Более того, Вадим Валерианович Кожинов настаивал на том, чтобы “Наш современник” перехватил инициативу у “Нового мира” (где работал журналист Вадим Борисов, которому Солженицын дал право раздавать всё написанное им по разным журналам и газетам) и начал в каждом номере 1990 года публиковать всё, что вышло и выходит из-под пера великого человека и мыслителя. Только такая политика, по мнению Кожинова и Шафаревича, могла спасти “НС”. Да разве только они были ослеплены лучами его мировой славы! В декабре 1988 года в Москве, в клубе фабрики имени Баумана, прошёл вечер, посвящённый 70-летию Солженицына, на котором мои друзья, постоянные авторы журнала и члены редакционной коллегии, произносили целые речи в честь Солженицына, и эти речи, по их настойчивому желанию, были опубликованы в январском номере журнала за 1990 год... Вот короткие отрывки из этих юбилейных речей.
Владимир Солоухин:
“Александру Исаевичу исполняется 70 лет. Он встречает своё 70-летие в изгнании. Пытались затоптать Александра Исаевича.

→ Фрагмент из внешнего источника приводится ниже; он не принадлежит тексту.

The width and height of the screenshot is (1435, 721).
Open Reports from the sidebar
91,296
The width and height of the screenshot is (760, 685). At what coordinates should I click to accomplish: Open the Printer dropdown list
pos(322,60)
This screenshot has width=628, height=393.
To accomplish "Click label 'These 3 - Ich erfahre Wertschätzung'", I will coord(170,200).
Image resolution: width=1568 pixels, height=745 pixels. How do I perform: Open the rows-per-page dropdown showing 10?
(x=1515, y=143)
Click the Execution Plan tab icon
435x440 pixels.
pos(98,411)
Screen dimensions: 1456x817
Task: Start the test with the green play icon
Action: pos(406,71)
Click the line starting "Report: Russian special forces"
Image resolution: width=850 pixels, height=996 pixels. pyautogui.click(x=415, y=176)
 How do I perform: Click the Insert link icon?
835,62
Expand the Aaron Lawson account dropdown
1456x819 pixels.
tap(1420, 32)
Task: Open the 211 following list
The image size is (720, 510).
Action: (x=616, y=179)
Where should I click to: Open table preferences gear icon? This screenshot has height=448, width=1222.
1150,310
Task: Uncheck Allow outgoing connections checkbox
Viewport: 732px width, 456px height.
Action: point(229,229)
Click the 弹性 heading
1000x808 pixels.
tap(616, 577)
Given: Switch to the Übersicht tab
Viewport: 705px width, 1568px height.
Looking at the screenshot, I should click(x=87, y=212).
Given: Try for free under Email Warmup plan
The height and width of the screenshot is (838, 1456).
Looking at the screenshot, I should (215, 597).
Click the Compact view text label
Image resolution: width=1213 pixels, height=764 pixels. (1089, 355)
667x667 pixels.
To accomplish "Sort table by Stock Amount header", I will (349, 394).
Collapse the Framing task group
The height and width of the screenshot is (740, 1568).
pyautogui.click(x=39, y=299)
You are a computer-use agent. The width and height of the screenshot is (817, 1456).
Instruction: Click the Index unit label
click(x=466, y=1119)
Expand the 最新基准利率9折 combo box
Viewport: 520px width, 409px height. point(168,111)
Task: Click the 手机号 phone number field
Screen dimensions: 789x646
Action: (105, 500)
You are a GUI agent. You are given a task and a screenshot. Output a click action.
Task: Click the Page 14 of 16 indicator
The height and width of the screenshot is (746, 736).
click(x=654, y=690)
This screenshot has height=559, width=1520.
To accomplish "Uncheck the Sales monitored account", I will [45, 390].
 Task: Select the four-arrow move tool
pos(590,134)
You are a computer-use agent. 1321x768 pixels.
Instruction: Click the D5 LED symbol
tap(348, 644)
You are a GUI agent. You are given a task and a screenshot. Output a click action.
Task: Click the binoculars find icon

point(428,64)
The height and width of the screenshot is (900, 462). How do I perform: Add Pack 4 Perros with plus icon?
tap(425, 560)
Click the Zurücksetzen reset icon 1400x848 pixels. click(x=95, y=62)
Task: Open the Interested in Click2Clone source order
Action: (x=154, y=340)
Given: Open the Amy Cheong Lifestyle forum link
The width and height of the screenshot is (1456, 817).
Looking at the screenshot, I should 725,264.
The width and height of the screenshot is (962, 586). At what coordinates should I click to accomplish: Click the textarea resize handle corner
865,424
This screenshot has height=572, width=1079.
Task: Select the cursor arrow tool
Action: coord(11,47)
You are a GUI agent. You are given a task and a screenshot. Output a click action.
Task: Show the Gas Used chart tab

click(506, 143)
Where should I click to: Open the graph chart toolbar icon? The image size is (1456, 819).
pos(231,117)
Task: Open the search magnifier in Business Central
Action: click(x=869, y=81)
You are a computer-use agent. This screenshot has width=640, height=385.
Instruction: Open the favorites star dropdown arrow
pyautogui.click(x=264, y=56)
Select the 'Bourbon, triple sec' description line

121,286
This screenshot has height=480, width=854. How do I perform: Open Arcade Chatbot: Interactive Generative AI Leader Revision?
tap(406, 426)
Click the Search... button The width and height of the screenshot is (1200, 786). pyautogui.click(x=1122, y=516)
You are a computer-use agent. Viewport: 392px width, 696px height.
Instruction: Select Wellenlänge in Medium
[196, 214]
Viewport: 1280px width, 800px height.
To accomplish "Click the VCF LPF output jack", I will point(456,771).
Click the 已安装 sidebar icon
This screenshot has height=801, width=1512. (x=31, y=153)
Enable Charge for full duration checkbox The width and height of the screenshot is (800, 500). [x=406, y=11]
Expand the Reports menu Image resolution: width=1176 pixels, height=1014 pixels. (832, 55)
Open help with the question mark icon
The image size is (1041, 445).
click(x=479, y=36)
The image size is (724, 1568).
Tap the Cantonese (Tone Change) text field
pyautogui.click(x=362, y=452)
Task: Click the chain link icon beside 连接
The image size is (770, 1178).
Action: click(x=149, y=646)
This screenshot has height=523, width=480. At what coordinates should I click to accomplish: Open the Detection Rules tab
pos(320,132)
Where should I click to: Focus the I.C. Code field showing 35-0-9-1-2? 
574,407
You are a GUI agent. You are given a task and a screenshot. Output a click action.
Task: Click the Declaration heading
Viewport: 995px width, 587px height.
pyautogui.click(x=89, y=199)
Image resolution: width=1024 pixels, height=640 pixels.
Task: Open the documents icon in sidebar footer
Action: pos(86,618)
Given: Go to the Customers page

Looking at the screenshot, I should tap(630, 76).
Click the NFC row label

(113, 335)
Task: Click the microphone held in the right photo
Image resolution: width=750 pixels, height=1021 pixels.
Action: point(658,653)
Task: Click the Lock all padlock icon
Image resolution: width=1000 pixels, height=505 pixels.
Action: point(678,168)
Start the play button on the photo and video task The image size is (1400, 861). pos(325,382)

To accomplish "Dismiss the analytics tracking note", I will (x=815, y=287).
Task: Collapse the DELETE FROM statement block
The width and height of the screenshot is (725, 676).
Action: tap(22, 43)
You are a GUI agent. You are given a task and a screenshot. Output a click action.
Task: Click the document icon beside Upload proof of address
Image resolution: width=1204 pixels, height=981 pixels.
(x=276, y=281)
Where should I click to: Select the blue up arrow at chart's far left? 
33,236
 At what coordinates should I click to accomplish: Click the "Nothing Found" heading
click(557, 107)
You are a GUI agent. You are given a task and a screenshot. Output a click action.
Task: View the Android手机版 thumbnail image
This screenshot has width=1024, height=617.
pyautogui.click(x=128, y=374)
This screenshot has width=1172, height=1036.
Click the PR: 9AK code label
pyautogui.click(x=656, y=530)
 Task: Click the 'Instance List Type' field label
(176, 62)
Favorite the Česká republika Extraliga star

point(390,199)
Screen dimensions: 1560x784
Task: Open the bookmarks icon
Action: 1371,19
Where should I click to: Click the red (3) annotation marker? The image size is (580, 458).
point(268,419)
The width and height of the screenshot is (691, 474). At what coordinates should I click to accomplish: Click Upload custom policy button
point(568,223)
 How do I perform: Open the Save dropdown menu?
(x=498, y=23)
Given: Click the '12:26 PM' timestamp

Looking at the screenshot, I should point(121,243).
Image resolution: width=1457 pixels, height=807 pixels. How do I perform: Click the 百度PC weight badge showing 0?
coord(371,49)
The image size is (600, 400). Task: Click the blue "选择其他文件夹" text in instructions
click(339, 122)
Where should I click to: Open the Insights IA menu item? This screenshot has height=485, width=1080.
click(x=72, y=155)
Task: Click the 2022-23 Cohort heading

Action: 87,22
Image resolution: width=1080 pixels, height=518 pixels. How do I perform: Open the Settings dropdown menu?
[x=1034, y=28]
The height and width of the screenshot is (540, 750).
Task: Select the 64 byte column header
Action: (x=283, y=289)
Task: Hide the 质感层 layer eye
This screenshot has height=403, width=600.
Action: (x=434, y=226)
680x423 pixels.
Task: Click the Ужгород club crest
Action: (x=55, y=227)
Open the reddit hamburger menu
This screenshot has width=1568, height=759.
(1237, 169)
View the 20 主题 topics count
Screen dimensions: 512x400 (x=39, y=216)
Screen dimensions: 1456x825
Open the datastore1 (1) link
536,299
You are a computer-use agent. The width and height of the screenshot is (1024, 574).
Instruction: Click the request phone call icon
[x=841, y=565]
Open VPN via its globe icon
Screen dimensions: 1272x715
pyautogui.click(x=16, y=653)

Но недаром же будто в какой-то западной энциклопедии там, в Англии издающейся, написано на букву “Б” - “Брежнев - мелкий политический деятель в эпоху Солженицына” Лет пять назад я видел Солженицына, пробрался к нему в Вермонт. Он хочет вернуться на родную землю. Но он хочет возвратиться с подобающим ему достоинством”.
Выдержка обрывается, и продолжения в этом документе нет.